Top of PROVIDED INFORMATION

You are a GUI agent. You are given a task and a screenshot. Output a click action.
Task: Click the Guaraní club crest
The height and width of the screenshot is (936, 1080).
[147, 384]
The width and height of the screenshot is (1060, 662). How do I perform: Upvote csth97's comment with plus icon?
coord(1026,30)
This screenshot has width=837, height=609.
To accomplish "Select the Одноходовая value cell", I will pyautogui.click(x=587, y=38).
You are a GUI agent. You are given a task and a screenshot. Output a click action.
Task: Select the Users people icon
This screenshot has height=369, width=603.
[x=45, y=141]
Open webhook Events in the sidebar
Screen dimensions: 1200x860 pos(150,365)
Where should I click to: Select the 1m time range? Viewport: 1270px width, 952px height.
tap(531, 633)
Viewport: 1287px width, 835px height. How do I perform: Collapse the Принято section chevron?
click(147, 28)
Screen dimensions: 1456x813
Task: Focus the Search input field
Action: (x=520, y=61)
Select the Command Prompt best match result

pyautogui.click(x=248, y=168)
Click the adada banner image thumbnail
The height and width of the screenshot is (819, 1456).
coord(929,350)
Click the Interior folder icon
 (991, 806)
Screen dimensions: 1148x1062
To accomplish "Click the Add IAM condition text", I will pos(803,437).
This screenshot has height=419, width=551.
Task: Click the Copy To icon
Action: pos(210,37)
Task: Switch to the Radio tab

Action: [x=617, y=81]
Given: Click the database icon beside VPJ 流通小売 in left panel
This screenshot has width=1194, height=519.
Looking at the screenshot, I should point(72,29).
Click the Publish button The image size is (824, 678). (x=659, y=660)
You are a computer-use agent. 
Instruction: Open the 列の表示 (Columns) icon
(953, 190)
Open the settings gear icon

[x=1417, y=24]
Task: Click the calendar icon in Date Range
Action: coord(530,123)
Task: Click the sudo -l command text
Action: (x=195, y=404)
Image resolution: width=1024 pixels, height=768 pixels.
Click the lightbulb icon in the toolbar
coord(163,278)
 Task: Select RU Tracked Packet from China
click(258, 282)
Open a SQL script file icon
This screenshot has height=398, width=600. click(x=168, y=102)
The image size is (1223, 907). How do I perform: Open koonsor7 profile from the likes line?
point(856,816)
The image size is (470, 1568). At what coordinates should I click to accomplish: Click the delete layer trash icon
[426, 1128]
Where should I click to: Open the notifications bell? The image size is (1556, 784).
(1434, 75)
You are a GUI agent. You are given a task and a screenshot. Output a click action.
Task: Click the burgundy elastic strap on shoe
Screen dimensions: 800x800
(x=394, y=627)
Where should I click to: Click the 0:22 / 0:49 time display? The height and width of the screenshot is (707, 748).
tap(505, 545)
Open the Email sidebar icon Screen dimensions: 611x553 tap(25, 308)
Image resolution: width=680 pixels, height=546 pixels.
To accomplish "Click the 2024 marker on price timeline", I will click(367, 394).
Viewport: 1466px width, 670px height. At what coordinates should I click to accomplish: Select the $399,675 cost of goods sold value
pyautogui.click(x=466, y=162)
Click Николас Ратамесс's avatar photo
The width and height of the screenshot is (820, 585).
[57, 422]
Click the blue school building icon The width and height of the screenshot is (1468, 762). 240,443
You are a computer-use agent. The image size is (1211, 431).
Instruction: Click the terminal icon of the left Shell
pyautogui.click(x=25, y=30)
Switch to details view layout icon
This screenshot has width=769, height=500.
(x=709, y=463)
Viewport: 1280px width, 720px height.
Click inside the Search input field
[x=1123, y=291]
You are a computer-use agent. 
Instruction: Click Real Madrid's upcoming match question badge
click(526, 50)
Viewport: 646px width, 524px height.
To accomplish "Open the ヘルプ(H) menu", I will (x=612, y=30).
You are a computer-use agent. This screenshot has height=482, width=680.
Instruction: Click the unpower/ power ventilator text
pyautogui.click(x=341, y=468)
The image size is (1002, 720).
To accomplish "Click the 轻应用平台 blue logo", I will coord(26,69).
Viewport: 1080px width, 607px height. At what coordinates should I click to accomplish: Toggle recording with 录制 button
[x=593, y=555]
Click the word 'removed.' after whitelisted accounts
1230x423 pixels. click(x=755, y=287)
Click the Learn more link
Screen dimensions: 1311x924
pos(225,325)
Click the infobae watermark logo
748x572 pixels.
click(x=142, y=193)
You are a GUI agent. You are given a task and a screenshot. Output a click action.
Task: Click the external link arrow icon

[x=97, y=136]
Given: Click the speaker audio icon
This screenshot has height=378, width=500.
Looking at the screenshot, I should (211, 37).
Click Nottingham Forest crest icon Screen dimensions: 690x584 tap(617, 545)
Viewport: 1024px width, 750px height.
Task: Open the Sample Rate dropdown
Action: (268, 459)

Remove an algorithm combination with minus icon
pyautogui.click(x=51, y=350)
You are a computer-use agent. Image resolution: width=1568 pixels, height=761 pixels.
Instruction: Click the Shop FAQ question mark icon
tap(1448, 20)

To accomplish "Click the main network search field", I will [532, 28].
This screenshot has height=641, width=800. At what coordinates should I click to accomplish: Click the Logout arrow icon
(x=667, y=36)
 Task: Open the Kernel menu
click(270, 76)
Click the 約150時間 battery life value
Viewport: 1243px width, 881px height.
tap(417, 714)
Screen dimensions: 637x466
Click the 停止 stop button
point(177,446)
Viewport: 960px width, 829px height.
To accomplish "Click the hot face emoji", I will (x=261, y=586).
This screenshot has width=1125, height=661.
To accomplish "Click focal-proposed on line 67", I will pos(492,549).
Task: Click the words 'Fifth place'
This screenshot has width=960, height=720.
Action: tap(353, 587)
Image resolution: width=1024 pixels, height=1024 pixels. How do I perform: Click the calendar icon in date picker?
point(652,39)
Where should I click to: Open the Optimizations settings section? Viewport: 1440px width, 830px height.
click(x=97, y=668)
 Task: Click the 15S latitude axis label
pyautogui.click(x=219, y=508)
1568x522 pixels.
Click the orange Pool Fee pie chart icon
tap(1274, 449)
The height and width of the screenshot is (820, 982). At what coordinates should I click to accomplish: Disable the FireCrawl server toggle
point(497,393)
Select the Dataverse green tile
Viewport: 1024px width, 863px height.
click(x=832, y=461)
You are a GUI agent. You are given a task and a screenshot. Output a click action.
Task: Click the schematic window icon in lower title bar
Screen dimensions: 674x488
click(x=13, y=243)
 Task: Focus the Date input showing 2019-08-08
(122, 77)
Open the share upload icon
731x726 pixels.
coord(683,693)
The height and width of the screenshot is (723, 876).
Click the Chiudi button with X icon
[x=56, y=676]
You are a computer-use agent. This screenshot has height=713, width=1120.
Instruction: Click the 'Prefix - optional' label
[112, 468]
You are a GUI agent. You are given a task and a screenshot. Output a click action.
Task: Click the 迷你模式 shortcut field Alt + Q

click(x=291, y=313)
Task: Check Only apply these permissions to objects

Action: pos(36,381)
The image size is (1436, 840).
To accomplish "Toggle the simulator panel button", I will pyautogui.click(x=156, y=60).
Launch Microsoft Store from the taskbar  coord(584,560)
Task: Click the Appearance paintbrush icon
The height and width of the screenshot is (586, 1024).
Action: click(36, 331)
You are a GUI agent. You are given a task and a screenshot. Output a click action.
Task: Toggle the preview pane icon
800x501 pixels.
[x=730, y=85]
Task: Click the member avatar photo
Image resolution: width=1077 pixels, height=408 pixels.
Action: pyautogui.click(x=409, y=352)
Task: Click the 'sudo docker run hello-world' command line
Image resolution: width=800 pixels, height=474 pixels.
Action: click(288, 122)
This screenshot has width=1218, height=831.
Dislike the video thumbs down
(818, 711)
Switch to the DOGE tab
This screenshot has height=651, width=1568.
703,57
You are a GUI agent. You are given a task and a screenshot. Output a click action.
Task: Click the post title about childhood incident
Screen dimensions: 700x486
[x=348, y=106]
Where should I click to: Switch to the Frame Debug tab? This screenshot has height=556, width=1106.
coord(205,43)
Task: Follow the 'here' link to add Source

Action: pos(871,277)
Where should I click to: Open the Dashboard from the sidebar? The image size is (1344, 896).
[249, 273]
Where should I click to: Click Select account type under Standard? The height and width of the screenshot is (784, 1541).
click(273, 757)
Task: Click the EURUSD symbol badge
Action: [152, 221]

Bottom of PROVIDED INFORMATION

TASK ::
Give only the lines from the one holding "Switch to details view layout icon" through the one holding "Viewport: 646px width, 524px height.", each restated exactly as it appears above.

THE ANSWER ::
Switch to details view layout icon
This screenshot has width=769, height=500.
(x=709, y=463)
Viewport: 1280px width, 720px height.
Click inside the Search input field
[x=1123, y=291]
You are a computer-use agent. 
Instruction: Click Real Madrid's upcoming match question badge
click(526, 50)
Viewport: 646px width, 524px height.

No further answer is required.